= Haskell Harr =

American musician (1894–1986)

Haskell Warren Harr (June 27, 1894 – September 24, 1986) was an American percussionist, composer, and bandleader. He was active for over sixty years in various fields of music, from playing in vaudeville radio shows, directing military bands, and serving as the inaugural professor of percussion at the VanderCook College of Music. He is best known for his method books, particularly Drum Method which was published in two volumes in the late 1930s. His method books have been used by several notable percussionists, including Steve Reich and Terry Bozzio.

== Biography ==
Harr was born in Baraboo, Wisconsin to Warren and Attie Harr. In 1906, at the age of twelve, he began to perform in local dance bands and pit orchestras on cornet and saxophone, the most significant of these being the White Hussars under Al Sweet. In 1911, he joined the Goldman Band as a drummer and xylophonist. In the 1920s, he began the Haskell Novelty Trio made up of xylophone, piano, and a woodwind doubler which played on local radio stations. Seeking to improve his xylophone skills, Harr later took lessons from Roy Knapp and George Hamilton Green. In 1933, during the Chicago World's Fair, he played in the backing band for Sally Rand.
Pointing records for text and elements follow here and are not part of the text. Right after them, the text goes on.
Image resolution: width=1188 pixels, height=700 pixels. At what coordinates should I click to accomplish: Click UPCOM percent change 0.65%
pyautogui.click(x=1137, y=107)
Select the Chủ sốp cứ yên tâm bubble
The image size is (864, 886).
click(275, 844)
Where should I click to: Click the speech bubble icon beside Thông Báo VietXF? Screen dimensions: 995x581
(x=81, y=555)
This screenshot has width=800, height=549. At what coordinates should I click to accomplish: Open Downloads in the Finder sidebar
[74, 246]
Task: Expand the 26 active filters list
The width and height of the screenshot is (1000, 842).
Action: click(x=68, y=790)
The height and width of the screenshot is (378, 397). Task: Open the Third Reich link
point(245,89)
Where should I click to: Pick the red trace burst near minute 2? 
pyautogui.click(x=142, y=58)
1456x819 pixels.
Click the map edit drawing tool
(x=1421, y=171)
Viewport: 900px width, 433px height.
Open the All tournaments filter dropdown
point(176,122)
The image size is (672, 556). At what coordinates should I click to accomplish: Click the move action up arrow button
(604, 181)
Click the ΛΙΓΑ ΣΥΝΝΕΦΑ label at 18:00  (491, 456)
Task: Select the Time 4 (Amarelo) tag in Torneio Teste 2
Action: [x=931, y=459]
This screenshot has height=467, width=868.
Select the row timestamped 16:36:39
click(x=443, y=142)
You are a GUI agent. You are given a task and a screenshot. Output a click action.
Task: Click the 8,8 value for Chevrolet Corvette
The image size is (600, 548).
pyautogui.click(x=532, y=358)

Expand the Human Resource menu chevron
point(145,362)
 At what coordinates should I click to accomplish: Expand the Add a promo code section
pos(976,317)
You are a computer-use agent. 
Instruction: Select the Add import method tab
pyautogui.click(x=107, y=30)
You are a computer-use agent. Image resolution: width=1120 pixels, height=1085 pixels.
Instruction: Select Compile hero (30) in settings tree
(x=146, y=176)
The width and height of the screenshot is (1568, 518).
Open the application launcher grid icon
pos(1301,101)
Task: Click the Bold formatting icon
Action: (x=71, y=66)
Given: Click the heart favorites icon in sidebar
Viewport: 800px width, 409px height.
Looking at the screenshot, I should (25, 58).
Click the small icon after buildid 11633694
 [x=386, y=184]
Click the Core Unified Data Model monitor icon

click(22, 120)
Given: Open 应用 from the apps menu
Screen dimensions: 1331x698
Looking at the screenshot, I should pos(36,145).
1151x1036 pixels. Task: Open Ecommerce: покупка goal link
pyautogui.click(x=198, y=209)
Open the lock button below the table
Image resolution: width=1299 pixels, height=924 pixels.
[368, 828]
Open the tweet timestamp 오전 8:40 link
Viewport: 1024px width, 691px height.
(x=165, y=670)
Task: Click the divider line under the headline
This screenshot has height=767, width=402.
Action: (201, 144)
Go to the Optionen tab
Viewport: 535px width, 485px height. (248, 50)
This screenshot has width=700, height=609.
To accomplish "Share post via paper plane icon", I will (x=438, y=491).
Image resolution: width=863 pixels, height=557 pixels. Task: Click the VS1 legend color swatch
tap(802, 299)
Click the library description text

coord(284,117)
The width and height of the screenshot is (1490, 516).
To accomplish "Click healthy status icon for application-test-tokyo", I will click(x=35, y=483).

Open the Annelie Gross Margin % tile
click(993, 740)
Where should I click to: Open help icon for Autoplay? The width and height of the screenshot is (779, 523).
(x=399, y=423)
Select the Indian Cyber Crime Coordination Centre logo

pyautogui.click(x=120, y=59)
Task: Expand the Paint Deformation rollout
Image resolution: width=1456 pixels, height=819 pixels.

From 1934 to 1941, Harr served as the band director for the Glenwood School for Boys in Glenwood, Illinois. Afterward, he joined the Army as a chief warrant officer and directed the 33rd Division Field Artillery and the 122nd Field Artillery Regiment bands. After the war, Harr resumed teaching in local school districts, such as for Harvey School District 152, and was often brought in as a clinician for bands around the country. In 1952, Harr received his bachelor's degree from VanderCook. While, he had already been an educator at VanderCook beginning in 1930, the degree allowed him to become an associate professor. While there, he began its first percussion program and received an honorary doctorate from the college for his work. After retiring from teaching full-time, Harr became the educational director for the Slingerland Drum Company.

Harr was inducted as an inaugural member into the Percussive Arts Society Hall of Fame in 1972.